Osmangazi ilçesi Nalbantoğlu Mahallesi’nde 40 yıldır aynı dükkanda, motifleri ilmek ilmek kumaşlara işleyen Hikmet Çubukçu, mesleğinin sabır işi olduğunu söyleyerek, "Bizim bu mesleğimiz göz nuru, el emeği ve sabır isteyen bir meslek. Bu yapılan yorganların içerisinde en güzeli yün ve pamuktur. Onun haricinde yapılan yorganlar, pek sıhhatli değil. Yorgan yazın serin kışın ise sıcak tutar" ifadelerini kullandı.

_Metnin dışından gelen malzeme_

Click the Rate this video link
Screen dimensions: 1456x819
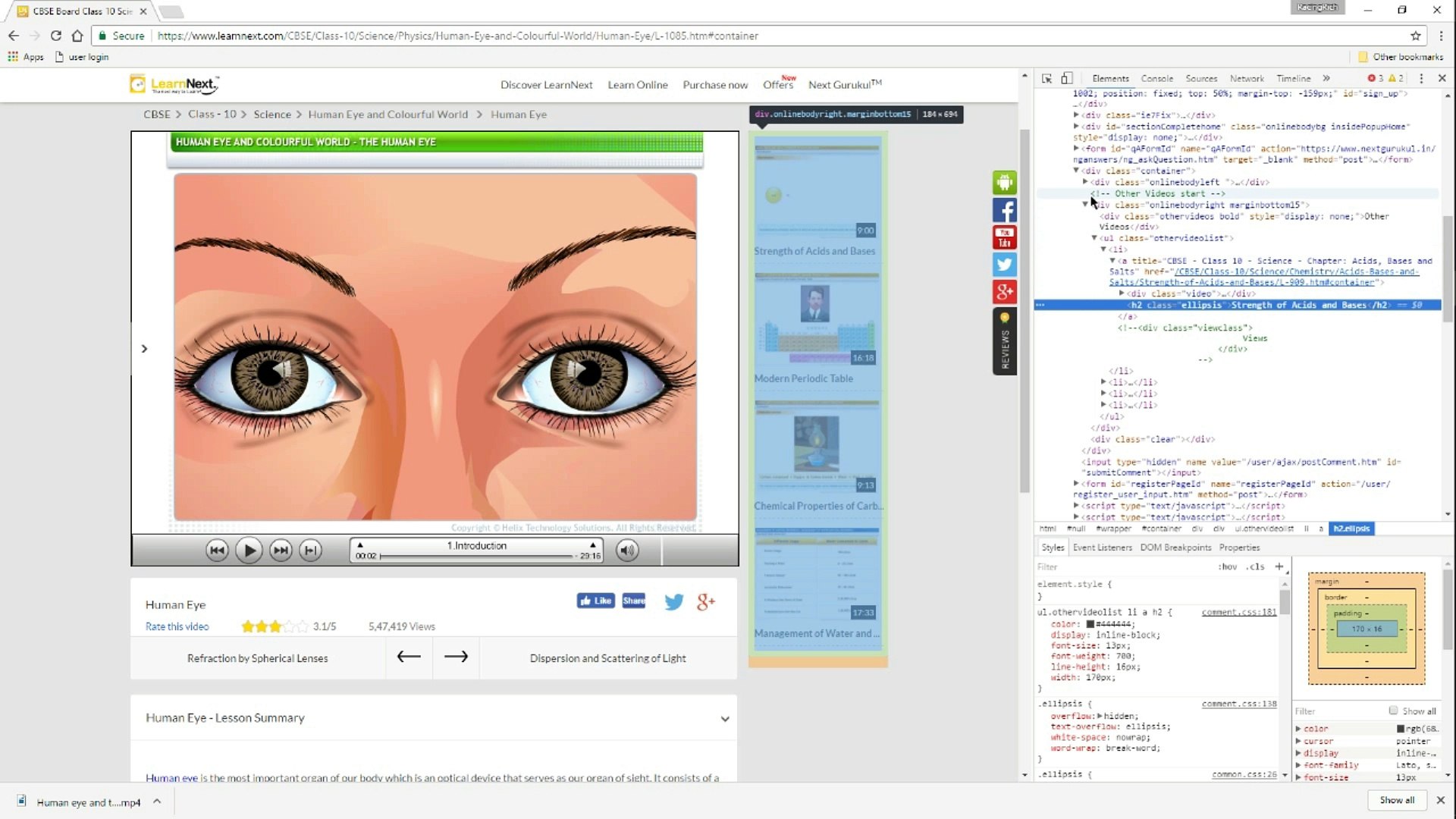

Tavus kuşu, karanfil, lale ve kırlangıç gibi motiflerin, saten ya da pamuk kumaş üstüne işlenmesiyle hazır hale gelen, eski kış gecelerinin vazgeçilmezi yorganların, özel günlerde, çeyizlerde, sünnet düğünlerinde, doğumlarda hala yatakları süslemeye devam ettiğini söyleyen Çubukçu, motif oluşturmak için saten kumaş gerektiğini, ancak bu kumaşın temininde de zorluk yaşandığını belirterek, "Saten kumaş üzerine 200'e yakın motif ve model var. Fakat saten kumaş çok rahat bulunmadığı için, şimdi daha çok yünlü yorgan yapılıyor. Günde 1 tane yorgan yapıyoruz" diye konuştu.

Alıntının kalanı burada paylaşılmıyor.